Updated: 2013-08-02 01:39
By ZHOU WENTING in Shanghai and ZHAO YINAN in Tianjin ( China Daily)

"It indicates that the plaintiff, who is usually in a relatively weak position in a monopoly dispute, can be protected by law as long as it adduces sufficient evidence," he said.

Ji Guangming, an attorney for Johnson & Johnson, declined interview requests, while China Daily's request for comments from Johnson & Johnson went unanswered.

Huang Yong, a professor from the University of International Business and Economics' School of Law, said the court ruling will serve as a good example of how to analyze the legality of a vertical monopoly and how to judge business actions that limit competition, such as resale price maintenance.

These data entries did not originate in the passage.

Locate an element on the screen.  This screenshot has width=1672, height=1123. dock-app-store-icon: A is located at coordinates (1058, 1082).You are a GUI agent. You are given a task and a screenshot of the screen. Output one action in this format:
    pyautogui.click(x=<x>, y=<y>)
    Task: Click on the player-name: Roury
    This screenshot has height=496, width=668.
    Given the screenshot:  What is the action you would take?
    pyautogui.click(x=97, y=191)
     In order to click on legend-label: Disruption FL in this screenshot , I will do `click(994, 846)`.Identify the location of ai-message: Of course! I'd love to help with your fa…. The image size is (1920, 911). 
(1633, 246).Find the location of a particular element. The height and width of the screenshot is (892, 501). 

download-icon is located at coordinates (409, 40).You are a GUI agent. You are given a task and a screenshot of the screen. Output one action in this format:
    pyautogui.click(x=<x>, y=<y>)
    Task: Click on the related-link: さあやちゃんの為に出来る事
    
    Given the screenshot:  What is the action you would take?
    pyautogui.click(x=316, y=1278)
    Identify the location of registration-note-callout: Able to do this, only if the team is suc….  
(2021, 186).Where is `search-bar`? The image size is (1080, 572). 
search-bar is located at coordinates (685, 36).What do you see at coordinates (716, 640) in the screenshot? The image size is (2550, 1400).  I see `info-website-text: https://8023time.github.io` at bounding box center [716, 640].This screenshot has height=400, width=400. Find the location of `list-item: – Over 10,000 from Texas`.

Sebastien Evrard, a partner in the Beijing office of Jones Day, a global law firm specializing in antitrust cases, said this case will hopefully give some guidance to businesses on how the prohibition of resale price maintenance will be applied in China — in particular whether resale price maintenance can be legal under certain circumstances.

He added that antitrust cases are increasing in China, but there is no need to fear that they will mainly focus on foreign companies.

"If we look back to the past five years, instead of the past three months, you'll see that most of the law enforcement (applied to) Chinese companies."

He said foreign companies are usually more aware of the anti-competition principles, as much of their business is carried out in countries with years of antitrust practice. But since China's anti-monopoly law has its own terms, they should also know what is legal and illegal in the country.

Most, if not all, competition laws around the world prohibit resale price maintenance, Evrard added. China's anti-monopoly law follows the same principle, if it has an anti-competitive effect.

"Most of the court decisions in other countries have found that resale price maintenance is a violation of competition law, because the obligation has the effect of keeping the price up and can potentially result in consumers paying higher prices."

However, Zhu Dan, presiding judge of the intellectual property court of Shanghai High People's Court, said not all impositions of resale price maintenance by suppliers contravene the law.

"Some agreements requiring resellers not to sell products below a certain price have positive effects, such as improving the quality of products in the market and allowing new brands to enter the market," he said.